Economic Research Forum (ERF)

Women’s work and education in Iran: lessons from time-use data

8499
Women in MENA today spend less time in childbearing and are more qualified for market work – so why are their labour force participation rates so low compared with men? This column reports new evidence on how having a college education affects the way that married Iranian women divide their time between domestic work, market work and educating their children.

In a nutshell

While women’s lives in MENA countries have changed significantly in recent decades in terms of declining fertility and rising education, there is little corresponding change in their participation in market work.

Education affects the time use of married women in significant ways: they spend more time on their children’s education compared with less educated women; and they work less at home and more in the market.

The gender gaps in time spent in market work and domestic work narrow moving from illiterate married men and women to those with a college education

Three markers of economic development and modernisation have historically occurred together: declining fertility; rising education of girls; and an increase in women’s participation in market work. But in the Middle East and North Africa (MENA), these transitions do not seem to be synchronised: while women’s lives in MENA countries have changed significantly in recent decades in terms of declining fertility and rising education, there is little corresponding change in their participation in market work.

Along with the inequality puzzle, this is another MENA puzzle with which social science needs to grapple. A 2004 World Bank report referred to it as the ‘MENA gender paradox’: if women in the region spend less time in childbearing and are more qualified for market work, why are their labour force participation rates less than a quarter of men’s?

Take Iran, for example, where the puzzle is most glaring.
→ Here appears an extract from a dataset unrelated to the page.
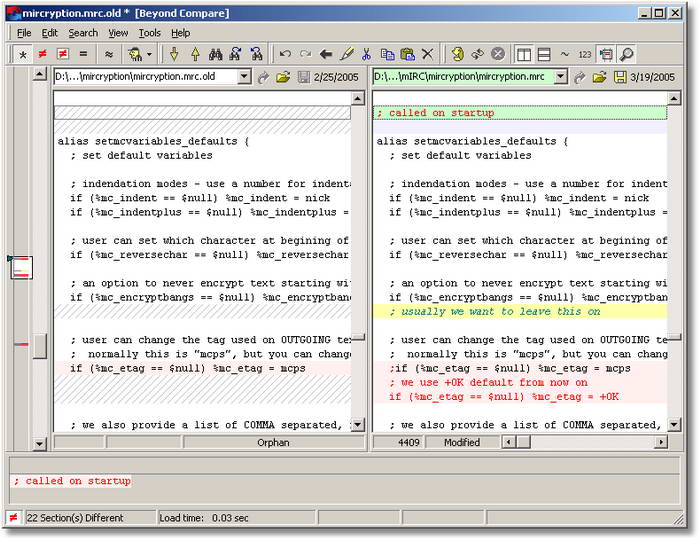The image size is (700, 541).
Task: Jump to previous difference with up arrow
Action: click(x=195, y=54)
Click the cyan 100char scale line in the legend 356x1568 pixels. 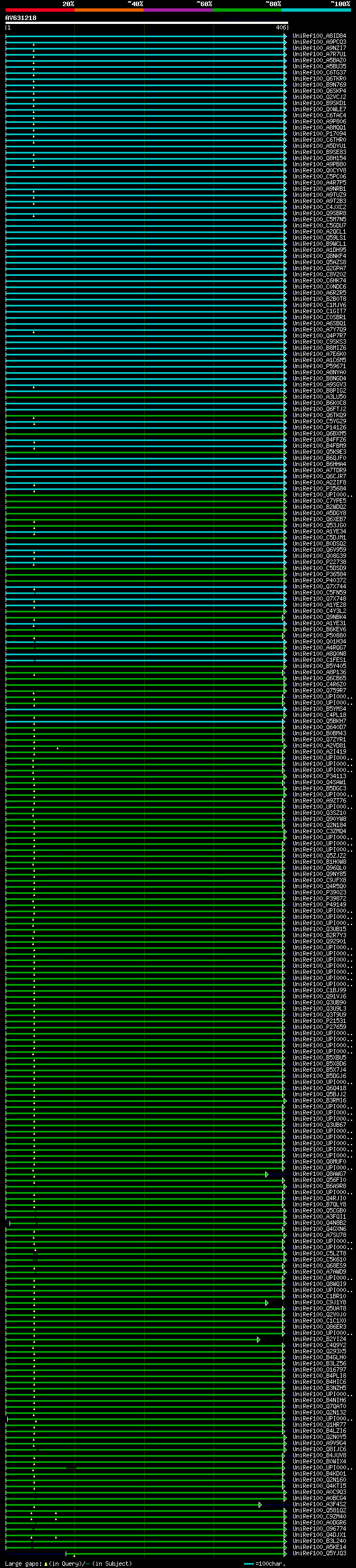pyautogui.click(x=248, y=1564)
Fertility dropped like a rock in the 1990s, and it is now almost below replacement. And on average, women acquire more schooling than men, but their participation in market work remains under 20%.

This puzzle is on the one hand about the social returns to women’s education and on the other about how educated women spend the time freed from childbearing and child rearing on other things. Do they consume more leisure or are they doing something equally productive at home, such as investing in their children’s human capital.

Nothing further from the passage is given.